Task statement:
Word for word, copy the lines beginning at the one with "This screenshot has" and ending at the last line below; pictures stay out.

Pixel coordinate grounding data:
————————

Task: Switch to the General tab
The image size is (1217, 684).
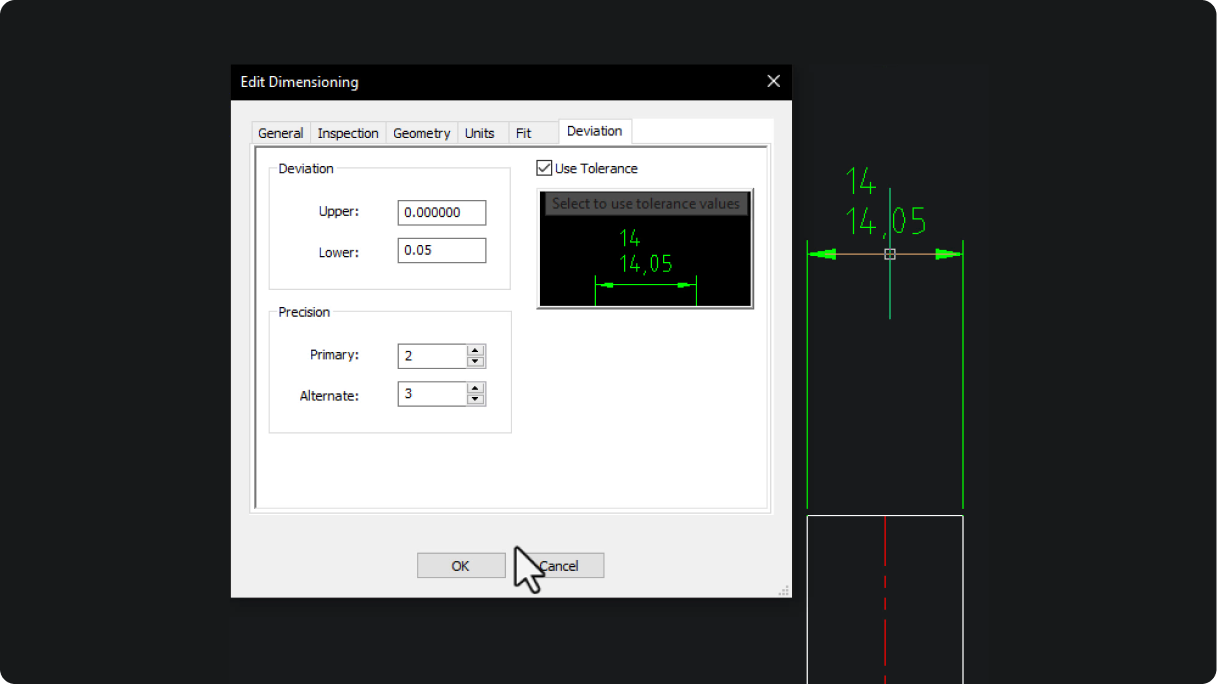Action: (x=280, y=133)
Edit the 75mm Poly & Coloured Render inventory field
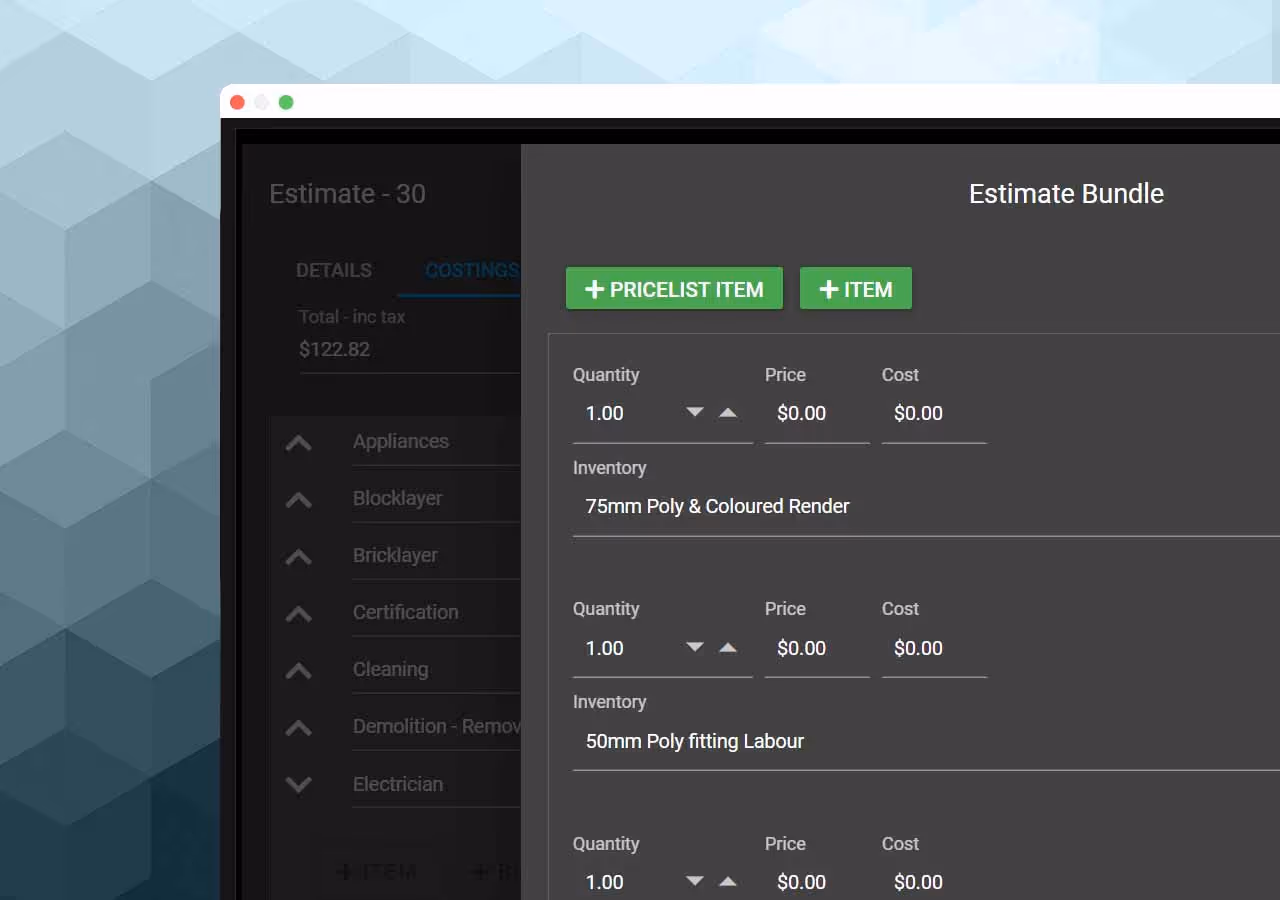Viewport: 1280px width, 900px height. click(x=717, y=506)
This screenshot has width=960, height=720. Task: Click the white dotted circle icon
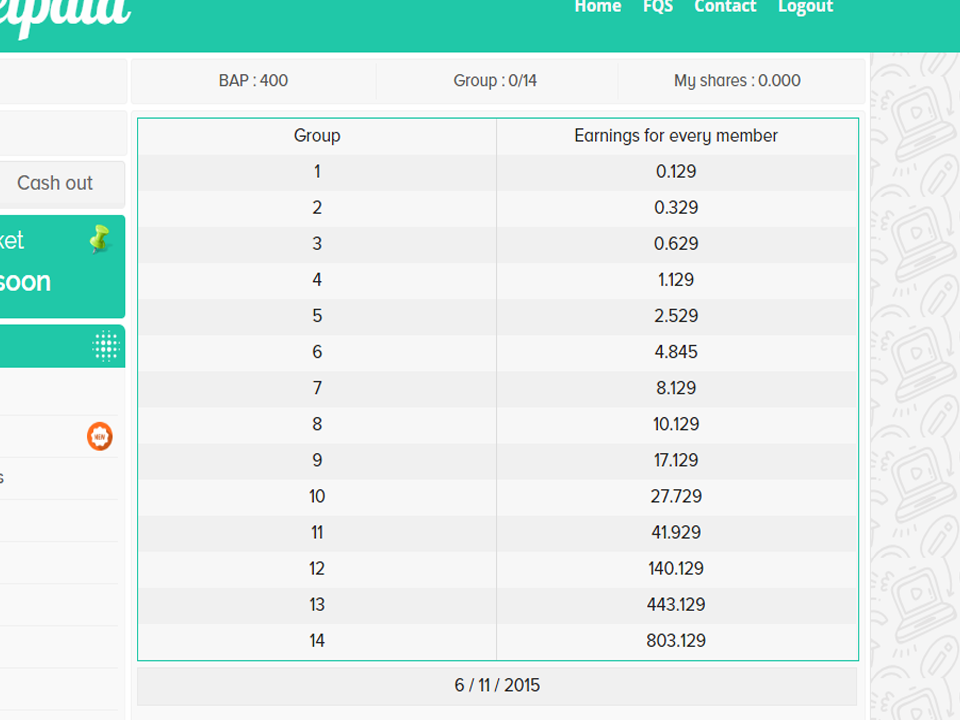pos(105,346)
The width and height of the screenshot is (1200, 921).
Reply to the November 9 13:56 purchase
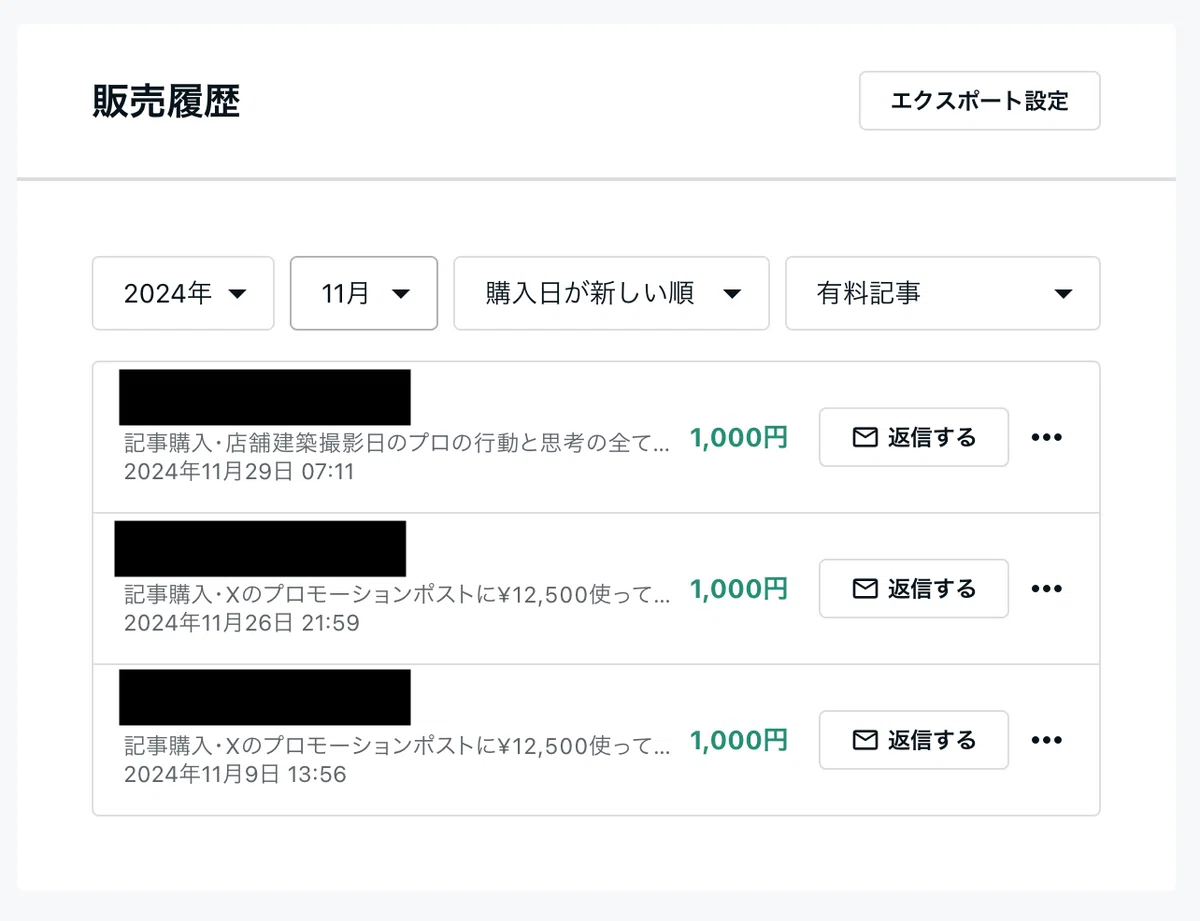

————————

Expected output:
This screenshot has width=960, height=720. Task: Click the white dotted circle icon
pos(105,346)
The width and height of the screenshot is (1200, 921).
Reply to the November 9 13:56 purchase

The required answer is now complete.